Exercise
Transcribe the full listing with no word altered.

Material for this exercise
Start of Block

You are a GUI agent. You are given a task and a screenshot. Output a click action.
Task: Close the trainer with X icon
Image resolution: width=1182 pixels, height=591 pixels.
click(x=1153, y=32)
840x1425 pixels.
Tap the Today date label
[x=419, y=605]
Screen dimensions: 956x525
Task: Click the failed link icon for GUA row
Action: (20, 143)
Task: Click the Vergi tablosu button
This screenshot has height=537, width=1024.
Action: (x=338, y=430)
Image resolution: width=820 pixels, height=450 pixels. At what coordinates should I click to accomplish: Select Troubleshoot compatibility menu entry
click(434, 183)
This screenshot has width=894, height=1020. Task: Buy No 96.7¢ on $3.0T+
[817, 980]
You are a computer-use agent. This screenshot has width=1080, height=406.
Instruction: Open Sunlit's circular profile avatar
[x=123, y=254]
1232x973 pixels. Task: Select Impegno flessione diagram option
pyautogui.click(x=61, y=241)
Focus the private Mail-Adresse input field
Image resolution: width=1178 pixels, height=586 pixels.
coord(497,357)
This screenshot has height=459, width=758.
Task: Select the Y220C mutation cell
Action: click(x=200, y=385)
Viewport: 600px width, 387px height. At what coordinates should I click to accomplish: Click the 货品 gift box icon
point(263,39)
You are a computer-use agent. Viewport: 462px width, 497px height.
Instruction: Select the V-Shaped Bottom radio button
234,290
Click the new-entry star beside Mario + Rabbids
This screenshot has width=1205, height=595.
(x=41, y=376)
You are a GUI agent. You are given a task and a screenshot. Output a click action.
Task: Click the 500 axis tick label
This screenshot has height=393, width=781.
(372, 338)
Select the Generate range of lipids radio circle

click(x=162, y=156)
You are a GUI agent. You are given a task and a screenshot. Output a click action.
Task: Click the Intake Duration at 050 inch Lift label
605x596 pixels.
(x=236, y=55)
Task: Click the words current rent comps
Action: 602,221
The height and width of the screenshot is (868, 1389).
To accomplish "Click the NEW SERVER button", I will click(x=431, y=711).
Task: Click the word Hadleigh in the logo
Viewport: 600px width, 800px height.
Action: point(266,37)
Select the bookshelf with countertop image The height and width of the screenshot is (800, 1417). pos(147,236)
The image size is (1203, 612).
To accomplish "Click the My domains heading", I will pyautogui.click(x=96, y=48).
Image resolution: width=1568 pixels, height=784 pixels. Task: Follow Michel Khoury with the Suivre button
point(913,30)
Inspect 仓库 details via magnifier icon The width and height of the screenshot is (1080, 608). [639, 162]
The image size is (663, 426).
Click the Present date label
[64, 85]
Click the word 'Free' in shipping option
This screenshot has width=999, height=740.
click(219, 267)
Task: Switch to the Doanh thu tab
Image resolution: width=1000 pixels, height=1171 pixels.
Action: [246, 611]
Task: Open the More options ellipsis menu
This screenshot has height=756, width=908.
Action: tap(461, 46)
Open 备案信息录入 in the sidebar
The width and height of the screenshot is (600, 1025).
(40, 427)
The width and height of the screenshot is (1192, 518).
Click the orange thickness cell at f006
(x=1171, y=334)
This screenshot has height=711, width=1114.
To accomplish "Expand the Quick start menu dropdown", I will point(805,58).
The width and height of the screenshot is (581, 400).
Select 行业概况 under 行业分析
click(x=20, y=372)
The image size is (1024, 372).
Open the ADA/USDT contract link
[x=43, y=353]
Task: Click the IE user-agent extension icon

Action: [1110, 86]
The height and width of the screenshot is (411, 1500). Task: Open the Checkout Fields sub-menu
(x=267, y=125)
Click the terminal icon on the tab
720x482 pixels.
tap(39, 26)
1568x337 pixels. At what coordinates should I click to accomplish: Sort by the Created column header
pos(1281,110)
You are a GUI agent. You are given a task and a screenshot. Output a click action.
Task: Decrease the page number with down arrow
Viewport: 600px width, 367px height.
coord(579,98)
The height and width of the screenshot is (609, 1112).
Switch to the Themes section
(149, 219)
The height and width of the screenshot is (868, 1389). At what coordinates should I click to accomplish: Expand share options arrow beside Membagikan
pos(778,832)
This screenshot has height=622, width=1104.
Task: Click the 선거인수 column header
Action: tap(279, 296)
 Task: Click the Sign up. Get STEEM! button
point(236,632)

End of Block

Response
You are a GUI agent. You are given a task and a screenshot. Output a click action.
Task: Close the trainer with X icon
Image resolution: width=1182 pixels, height=591 pixels.
click(x=1153, y=32)
840x1425 pixels.
Tap the Today date label
[x=419, y=605]
Screen dimensions: 956x525
Task: Click the failed link icon for GUA row
Action: (20, 143)
Task: Click the Vergi tablosu button
This screenshot has height=537, width=1024.
Action: (x=338, y=430)
Image resolution: width=820 pixels, height=450 pixels. At what coordinates should I click to accomplish: Select Troubleshoot compatibility menu entry
click(434, 183)
This screenshot has width=894, height=1020. Task: Buy No 96.7¢ on $3.0T+
[817, 980]
You are a computer-use agent. This screenshot has width=1080, height=406.
Instruction: Open Sunlit's circular profile avatar
[x=123, y=254]
1232x973 pixels. Task: Select Impegno flessione diagram option
pyautogui.click(x=61, y=241)
Focus the private Mail-Adresse input field
Image resolution: width=1178 pixels, height=586 pixels.
coord(497,357)
This screenshot has height=459, width=758.
Task: Select the Y220C mutation cell
Action: click(x=200, y=385)
Viewport: 600px width, 387px height. At what coordinates should I click to accomplish: Click the 货品 gift box icon
point(263,39)
You are a computer-use agent. Viewport: 462px width, 497px height.
Instruction: Select the V-Shaped Bottom radio button
234,290
Click the new-entry star beside Mario + Rabbids
This screenshot has width=1205, height=595.
(x=41, y=376)
You are a GUI agent. You are given a task and a screenshot. Output a click action.
Task: Click the 500 axis tick label
This screenshot has height=393, width=781.
(372, 338)
Select the Generate range of lipids radio circle

click(x=162, y=156)
You are a GUI agent. You are given a task and a screenshot. Output a click action.
Task: Click the Intake Duration at 050 inch Lift label
605x596 pixels.
(x=236, y=55)
Task: Click the words current rent comps
Action: 602,221
The height and width of the screenshot is (868, 1389).
To accomplish "Click the NEW SERVER button", I will click(x=431, y=711).
Task: Click the word Hadleigh in the logo
Viewport: 600px width, 800px height.
Action: point(266,37)
Select the bookshelf with countertop image The height and width of the screenshot is (800, 1417). pos(147,236)
The image size is (1203, 612).
To accomplish "Click the My domains heading", I will pyautogui.click(x=96, y=48).
Image resolution: width=1568 pixels, height=784 pixels. Task: Follow Michel Khoury with the Suivre button
point(913,30)
Inspect 仓库 details via magnifier icon The width and height of the screenshot is (1080, 608). [639, 162]
The image size is (663, 426).
Click the Present date label
[64, 85]
Click the word 'Free' in shipping option
This screenshot has width=999, height=740.
click(219, 267)
Task: Switch to the Doanh thu tab
Image resolution: width=1000 pixels, height=1171 pixels.
Action: [246, 611]
Task: Open the More options ellipsis menu
This screenshot has height=756, width=908.
Action: tap(461, 46)
Open 备案信息录入 in the sidebar
The width and height of the screenshot is (600, 1025).
(40, 427)
The width and height of the screenshot is (1192, 518).
Click the orange thickness cell at f006
(x=1171, y=334)
This screenshot has height=711, width=1114.
To accomplish "Expand the Quick start menu dropdown", I will point(805,58).
The width and height of the screenshot is (581, 400).
Select 行业概况 under 行业分析
click(x=20, y=372)
The image size is (1024, 372).
Open the ADA/USDT contract link
[x=43, y=353]
Task: Click the IE user-agent extension icon

Action: [1110, 86]
The height and width of the screenshot is (411, 1500). Task: Open the Checkout Fields sub-menu
(x=267, y=125)
Click the terminal icon on the tab
720x482 pixels.
tap(39, 26)
1568x337 pixels. At what coordinates should I click to accomplish: Sort by the Created column header
pos(1281,110)
You are a GUI agent. You are given a task and a screenshot. Output a click action.
Task: Decrease the page number with down arrow
Viewport: 600px width, 367px height.
coord(579,98)
The height and width of the screenshot is (609, 1112).
Switch to the Themes section
(149, 219)
The height and width of the screenshot is (868, 1389). At what coordinates should I click to accomplish: Expand share options arrow beside Membagikan
pos(778,832)
This screenshot has height=622, width=1104.
Task: Click the 선거인수 column header
Action: tap(279, 296)
 Task: Click the Sign up. Get STEEM! button
point(236,632)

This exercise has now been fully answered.